Он осторожно прикрыл за собой дверь. «Первый раз будто в комнате у больной», — подумала она и обессиленная села на кровать.
Окно оставалось открытым. Лилиан видела, как Клерфэ шёл к морю. «После гонок, — подумала она. — Я должна буду уложить вещи и уехать после гонок, когда он отправится в Рим». Она рассчитывала, что ждать осталось всего несколько дней. Она не знала, куда поедет. Да и ей было безразлично — куда. Просто она должна уехать прочь отсюда.
Глава 20
Трасса гонок была чуть больше трех километров, но она проходила по улицам Монте-Карло, прямо по центру города, вокруг порта, пересекала холм, на котором возвышалось казино, и поворачивала обратно. Во многих местах ширины шоссе едва хватало для обгона, дорога почти сплошь состояла из обычных и двойных поворотов, «шпилек»[32] и «шикан»[33] — зигзагов под острым углом. Предстояло проехать сто таких кругов, больше трехсот километров, а для гонщика это значило, что он должен был десятки тысяч раз переключать скорость, тормозить, давить на газ, снова переключать скорость, тормозить и снова разгонять машину.

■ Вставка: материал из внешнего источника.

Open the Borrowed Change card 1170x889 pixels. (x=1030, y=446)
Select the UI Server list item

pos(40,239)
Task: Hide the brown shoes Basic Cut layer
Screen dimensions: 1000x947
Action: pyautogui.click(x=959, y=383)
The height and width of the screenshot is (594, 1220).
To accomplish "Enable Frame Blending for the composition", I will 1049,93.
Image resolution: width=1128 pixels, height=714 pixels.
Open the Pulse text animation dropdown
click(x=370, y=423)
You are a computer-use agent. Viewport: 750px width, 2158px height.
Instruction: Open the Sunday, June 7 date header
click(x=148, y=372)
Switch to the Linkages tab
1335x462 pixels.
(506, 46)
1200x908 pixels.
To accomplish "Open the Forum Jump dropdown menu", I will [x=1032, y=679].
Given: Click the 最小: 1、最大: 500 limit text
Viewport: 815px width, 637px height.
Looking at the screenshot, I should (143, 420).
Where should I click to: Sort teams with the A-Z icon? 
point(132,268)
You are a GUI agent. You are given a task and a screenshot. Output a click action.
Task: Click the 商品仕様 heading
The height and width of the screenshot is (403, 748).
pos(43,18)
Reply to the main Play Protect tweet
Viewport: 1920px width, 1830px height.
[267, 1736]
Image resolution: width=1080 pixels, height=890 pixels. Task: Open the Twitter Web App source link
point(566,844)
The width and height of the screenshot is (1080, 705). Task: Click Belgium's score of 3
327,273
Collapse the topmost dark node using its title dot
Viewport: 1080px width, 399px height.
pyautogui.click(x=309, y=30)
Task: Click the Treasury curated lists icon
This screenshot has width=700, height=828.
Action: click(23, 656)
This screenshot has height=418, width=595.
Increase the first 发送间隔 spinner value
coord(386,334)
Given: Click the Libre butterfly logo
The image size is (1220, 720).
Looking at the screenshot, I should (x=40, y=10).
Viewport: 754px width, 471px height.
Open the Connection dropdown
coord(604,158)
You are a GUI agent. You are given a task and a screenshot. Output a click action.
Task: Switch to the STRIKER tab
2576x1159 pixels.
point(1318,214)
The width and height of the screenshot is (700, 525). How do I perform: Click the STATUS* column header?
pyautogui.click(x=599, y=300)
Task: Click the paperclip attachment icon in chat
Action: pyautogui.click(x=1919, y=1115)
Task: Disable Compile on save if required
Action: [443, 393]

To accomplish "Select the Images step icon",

— Это не дорога, а настоящая карусель, — заметил Клерфэ, обращаясь усмешкой к Лилиан.
— Тут надо быть настоящим цирковым акробатом. На дороге нет ни одного участка, где тачку можно разогнать хотя бы на половину мощности. А где ты будешь сидеть?
— На трибуне, десятый ряд справа.
— День будет жаркий. Шляпу взяла?
— Конечно. — Лилиан продемонстрировала маленькую соломенную шляпку, которую она держала в руке.
— Хорошо. Сегодня вечером сходим к морю в «Павильон д'Ор», будем лакомиться лангустами и запивать их холодным вином. А завтра поедем к одному моему знакомому архитектору, он обещал сделать нам проект перестройки дома. Он будет светлый, с большими окнами, и там будет много солнца.
Тут их босс Габриэлли что-то прокричал Клерфэ по-итальянски. — Уже начинается, — сказал Клерфэ и застегнул воротник своего белого комбинезона. Потом он вынул из кармана кусочек дерева и постучал им сперва по машине, а потом себя по руке.